### INFORMATION GIVEN
##############################
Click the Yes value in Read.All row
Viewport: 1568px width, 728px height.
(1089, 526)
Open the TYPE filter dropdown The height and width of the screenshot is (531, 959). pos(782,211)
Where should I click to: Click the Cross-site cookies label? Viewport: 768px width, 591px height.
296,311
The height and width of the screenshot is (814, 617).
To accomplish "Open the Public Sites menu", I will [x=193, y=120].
##############################
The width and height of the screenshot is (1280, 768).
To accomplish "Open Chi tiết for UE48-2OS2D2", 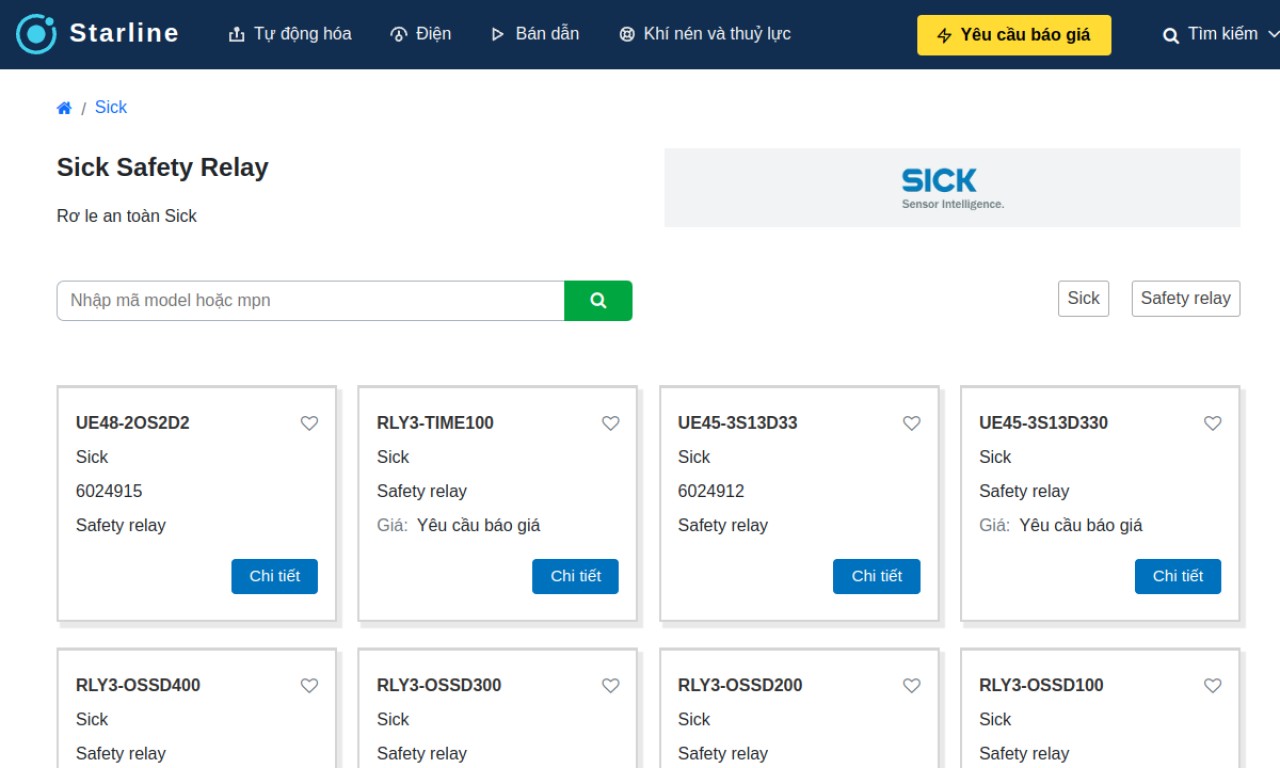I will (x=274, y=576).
##############################
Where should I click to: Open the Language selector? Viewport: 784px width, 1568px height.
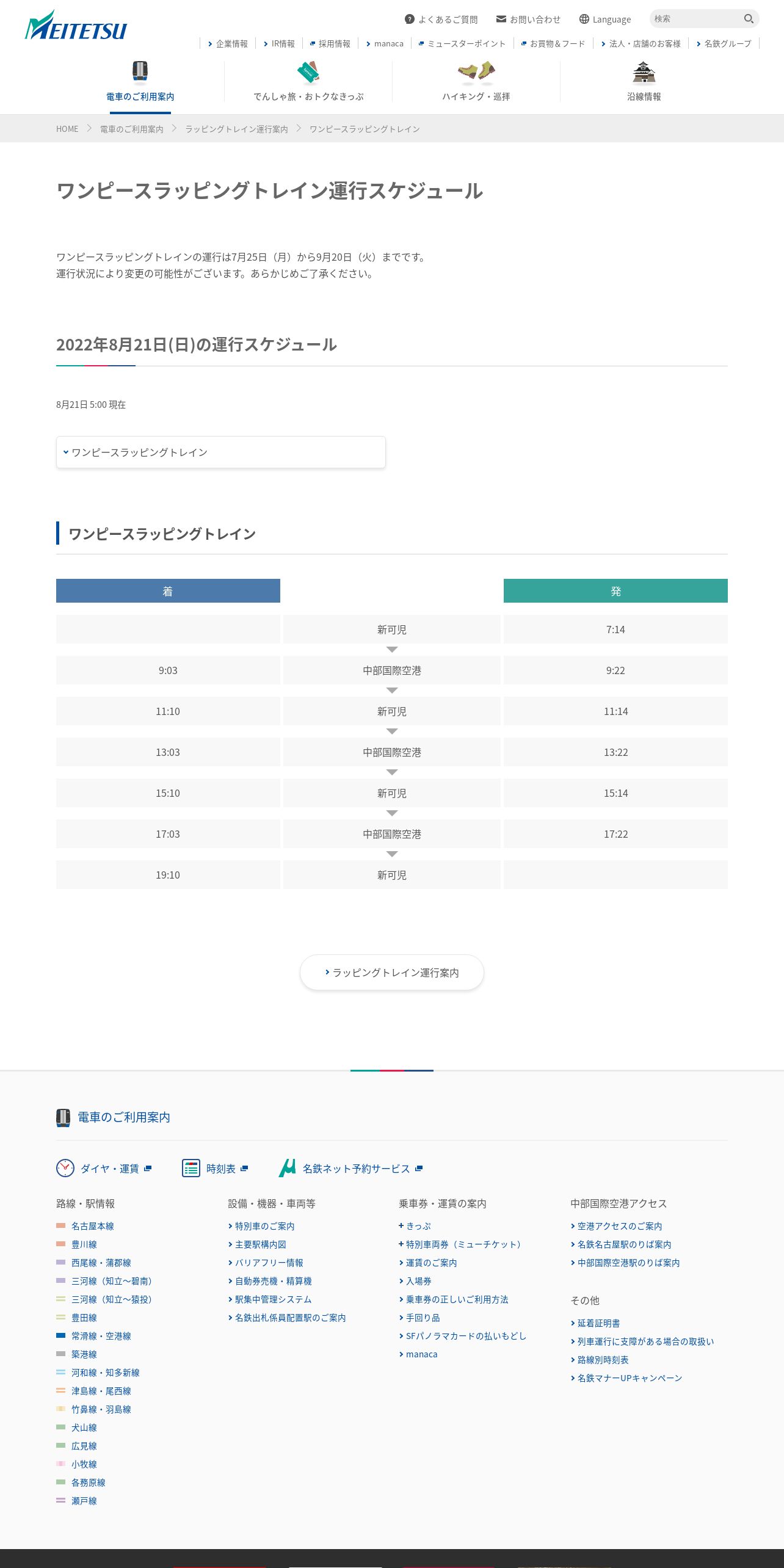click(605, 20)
##############################
### EXERCISE GOAL
Take the records above and return, word for word, only the lines that fall from the line with "Click the Yes value in Read.All row" to the line with "The height and width of the screenshot is (814, 617).", both of them included.

### TASK RESPONSE
Click the Yes value in Read.All row
Viewport: 1568px width, 728px height.
(1089, 526)
Open the TYPE filter dropdown The height and width of the screenshot is (531, 959). pos(782,211)
Where should I click to: Click the Cross-site cookies label? Viewport: 768px width, 591px height.
296,311
The height and width of the screenshot is (814, 617).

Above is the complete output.